>> start Excerpt

To stay competitive, media buyers need these ten practical levers they can pull right now:
- AI-powered predictive bidding to cut waste
- Tapping commerce and retail media networks for high-intent traffic
- Treating CTV and online video as one unified video plan for precise reach and frequency.
- Use privacy-first and contextual targeting
- Attention-based buying
- DCO
- In‑game and digital audio
- Hybrid in-house/agency models
- First-party data infrastructure
- Omnichannel measurement
Essentially, Blockchain-Ads sits at the center of this shift as a performance platform for data-driven, compliance-heavy advertisers. It brings media buying, AI optimization via Nexus, and privacy-safe attribution into one stack. This way, buyers can see which audiences, creatives, and placements actually drive revenue instead of just impressions.
In this article, you will walk through the ten most important media buying strategies for 2025, how each one works, and when to use it.
What Is Media Buying?

Media buying is the process of purchasing ad placements where your target audience already spends attention, across digital and offline channels. It covers choosing the right inventory, negotiating prices, and allocating budgets so each impression has a real chance of driving revenue.
In practice, media buyers also decide which formats to use, how often people should see an ad, and what environments are brand-safe. A good media buyer will analyze where impressions turn into clicks and clicks turn into customers.
Why 2026 Is a Pivotal Year for Media Buyers
This year feels different and not in a small way. For the first time in decades, one of the foundations of digital advertising, the third-party cookie, is gone. Marketers who’ve leaned on retargeting for years suddenly have to rethink their playbook. No more easy tracking across every site someone visits. That change forces everyone to get sharper about first-party data and real customer relationships. In fact, the 2023 report shows that 79% of advertisers plan to increase their investment in first-party data after cookie deprecation.

>> end Excerpt
>> start Entries

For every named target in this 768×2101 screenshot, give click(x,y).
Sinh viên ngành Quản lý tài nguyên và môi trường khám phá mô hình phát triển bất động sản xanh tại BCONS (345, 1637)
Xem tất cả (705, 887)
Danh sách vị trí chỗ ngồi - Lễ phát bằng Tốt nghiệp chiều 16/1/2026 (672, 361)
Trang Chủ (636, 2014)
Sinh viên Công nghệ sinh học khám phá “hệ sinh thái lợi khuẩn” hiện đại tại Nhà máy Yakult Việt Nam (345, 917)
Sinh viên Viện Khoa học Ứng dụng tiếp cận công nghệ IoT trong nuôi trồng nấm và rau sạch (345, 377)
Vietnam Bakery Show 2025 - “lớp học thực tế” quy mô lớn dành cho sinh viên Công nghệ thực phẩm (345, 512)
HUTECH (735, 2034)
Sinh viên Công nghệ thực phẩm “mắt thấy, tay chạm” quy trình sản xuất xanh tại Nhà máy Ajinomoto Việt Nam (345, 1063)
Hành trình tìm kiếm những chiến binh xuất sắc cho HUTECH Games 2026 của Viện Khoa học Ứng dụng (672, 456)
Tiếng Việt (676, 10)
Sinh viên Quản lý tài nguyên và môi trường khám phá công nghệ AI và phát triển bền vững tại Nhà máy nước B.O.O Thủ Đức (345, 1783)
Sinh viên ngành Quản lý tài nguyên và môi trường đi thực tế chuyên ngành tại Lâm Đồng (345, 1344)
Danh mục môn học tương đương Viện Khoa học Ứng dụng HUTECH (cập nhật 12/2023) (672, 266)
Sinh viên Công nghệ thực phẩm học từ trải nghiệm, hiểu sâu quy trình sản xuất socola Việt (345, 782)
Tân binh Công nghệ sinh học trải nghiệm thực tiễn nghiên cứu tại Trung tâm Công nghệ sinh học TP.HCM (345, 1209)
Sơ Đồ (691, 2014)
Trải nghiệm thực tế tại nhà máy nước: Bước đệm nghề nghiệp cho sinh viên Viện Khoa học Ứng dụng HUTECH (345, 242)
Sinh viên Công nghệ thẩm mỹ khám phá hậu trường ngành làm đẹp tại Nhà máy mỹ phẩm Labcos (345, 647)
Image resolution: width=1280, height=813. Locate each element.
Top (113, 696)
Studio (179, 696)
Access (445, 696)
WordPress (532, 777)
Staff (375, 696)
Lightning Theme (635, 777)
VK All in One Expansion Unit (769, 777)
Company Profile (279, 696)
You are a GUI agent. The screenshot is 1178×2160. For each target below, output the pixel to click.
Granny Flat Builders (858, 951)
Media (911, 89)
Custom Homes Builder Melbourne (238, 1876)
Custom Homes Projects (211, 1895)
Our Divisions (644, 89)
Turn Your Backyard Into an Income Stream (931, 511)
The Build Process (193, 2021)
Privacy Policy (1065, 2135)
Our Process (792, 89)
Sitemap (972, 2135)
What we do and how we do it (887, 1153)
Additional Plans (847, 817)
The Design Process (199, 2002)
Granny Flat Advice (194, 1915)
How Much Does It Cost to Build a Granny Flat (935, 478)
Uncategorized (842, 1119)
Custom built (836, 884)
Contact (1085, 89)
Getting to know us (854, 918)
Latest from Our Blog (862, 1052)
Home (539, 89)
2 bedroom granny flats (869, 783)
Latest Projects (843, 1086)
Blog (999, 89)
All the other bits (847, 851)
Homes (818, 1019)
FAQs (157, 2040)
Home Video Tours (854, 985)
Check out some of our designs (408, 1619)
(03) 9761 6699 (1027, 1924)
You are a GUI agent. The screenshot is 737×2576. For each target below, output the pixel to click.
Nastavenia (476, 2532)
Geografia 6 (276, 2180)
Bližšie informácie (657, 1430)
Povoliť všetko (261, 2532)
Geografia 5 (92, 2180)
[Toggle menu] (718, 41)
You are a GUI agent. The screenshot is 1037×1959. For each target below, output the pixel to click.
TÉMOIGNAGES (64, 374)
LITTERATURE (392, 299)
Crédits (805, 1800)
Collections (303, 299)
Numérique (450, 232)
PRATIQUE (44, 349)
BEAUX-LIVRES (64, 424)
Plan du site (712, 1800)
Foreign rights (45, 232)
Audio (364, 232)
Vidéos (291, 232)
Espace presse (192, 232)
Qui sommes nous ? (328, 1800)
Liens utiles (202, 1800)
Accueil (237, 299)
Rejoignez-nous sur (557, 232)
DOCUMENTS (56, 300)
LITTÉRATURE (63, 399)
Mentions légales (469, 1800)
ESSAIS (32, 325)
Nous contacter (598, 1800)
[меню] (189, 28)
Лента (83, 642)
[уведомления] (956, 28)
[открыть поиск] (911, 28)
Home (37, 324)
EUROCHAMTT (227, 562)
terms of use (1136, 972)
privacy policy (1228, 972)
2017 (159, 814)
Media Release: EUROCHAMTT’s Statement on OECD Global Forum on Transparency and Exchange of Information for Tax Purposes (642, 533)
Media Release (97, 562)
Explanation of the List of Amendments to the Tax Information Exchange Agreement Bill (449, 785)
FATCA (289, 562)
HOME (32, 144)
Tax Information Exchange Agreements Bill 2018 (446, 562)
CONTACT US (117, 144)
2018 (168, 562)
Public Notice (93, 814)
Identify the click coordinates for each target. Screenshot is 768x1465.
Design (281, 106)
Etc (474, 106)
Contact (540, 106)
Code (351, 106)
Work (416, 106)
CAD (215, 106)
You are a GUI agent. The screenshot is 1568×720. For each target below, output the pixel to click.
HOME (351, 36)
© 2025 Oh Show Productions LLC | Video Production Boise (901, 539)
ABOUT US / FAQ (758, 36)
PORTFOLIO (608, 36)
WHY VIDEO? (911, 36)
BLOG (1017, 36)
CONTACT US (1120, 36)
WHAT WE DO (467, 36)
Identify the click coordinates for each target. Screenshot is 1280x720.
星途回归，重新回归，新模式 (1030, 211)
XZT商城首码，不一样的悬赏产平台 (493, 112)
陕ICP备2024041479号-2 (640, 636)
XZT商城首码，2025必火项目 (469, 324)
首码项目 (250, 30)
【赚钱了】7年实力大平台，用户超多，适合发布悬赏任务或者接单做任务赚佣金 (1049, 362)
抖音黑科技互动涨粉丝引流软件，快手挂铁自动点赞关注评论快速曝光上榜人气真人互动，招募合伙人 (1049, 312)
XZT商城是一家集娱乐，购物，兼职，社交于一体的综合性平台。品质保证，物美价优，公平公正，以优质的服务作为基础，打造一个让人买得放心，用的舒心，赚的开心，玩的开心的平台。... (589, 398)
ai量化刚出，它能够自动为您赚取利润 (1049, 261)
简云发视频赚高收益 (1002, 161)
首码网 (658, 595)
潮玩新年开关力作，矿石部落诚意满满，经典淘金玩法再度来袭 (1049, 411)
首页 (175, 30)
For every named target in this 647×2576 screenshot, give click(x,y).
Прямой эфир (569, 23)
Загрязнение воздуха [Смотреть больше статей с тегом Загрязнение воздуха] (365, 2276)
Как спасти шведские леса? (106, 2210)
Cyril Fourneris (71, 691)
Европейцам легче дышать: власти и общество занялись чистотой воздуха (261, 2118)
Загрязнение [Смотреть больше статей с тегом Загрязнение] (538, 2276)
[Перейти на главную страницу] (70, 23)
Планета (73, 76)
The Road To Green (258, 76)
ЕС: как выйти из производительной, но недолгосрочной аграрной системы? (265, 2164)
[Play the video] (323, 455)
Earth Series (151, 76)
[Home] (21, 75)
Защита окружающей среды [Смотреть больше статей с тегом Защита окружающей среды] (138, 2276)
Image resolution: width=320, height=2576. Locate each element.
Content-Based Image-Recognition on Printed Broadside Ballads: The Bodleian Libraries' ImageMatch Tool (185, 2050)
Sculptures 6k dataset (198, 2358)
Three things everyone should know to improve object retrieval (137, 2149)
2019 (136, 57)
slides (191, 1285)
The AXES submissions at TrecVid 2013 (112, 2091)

>> end Entries

Exercise set:
1. Output everything from "Why 2026 Is" down to "after cookie deprecation." in the media buying article, copied word for word.
2. Continue the media buying article with the passage that comes next.

Answers to each task:
1.
Why 2026 Is a Pivotal Year for Media Buyers
This year feels different and not in a small way. For the first time in decades, one of the foundations of digital advertising, the third-party cookie, is gone. Marketers who’ve leaned on retargeting for years suddenly have to rethink their playbook. No more easy tracking across every site someone visits. That change forces everyone to get sharper about first-party data and real customer relationships. In fact, the 2023 report shows that 79% of advertisers plan to increase their investment in first-party data after cookie deprecation.

2.
Look at the privacy wave. Laws keep tightening. Regulators are paying closer attention. Even users are more aware of what they’re handing over and they’re quick to bail if they feel watched. Then there’s AI. Algorithms can forecast, allocate and optimize faster than any team of humans. But they also hide ‘’why’’ behind performance swings. You hand over the budget, the machine makes the calls and sometimes you’re just left nodding along.
And lets also not ignore the channels themselves. Fragmentation is real. It’s no longer just Google, Meta and maybe some programmatic. Retail media networks are pulling billions. CTV is still growing but so are podcasts, in-game ads and smaller social media platforms that used to be afterthoughts.
Audiences are everywhere and nowhere at once. They’re watching, listening and gaming across many platforms you can’t afford to ignore.
Top 10 Media Buying Strategies for 2026
Let’s break down the 10 strategies that matter most this year.
1. AI-Powered Predictive Bidding
AI bidding is currently the backbone of media buying. Normally, predictive bidding systems analyze billions of data points in real time to decide where every dollar goes. They analyze audience behavior, focus campaign outcomes and shift budget across placements without human control.
This is really paying off. A 2024 HubSpot survey found that 68% of marketers using AI saw higher ROI compared to traditional bidding. Also, platforms report up to 30% reductions in wasted spend when predictive algorithms handle optimization. The only downside is that you’re trusting a machine whose logic isn’t always visible.
2. Commerce and Retail Media Networks
Retailers have become full-scale ad platforms. Examples are Amazon DSP, Walmart Connect and Instacart Ads. These networks allow brands to tap into first-party purchase data to reach customers at the exact moment they’re browsing or ready to buy. That’s why retail media spend is set to hit $166 in 2026, making up 22% of all digital ad spend. That’s bigger than radio, print and even traditional TV in many markets.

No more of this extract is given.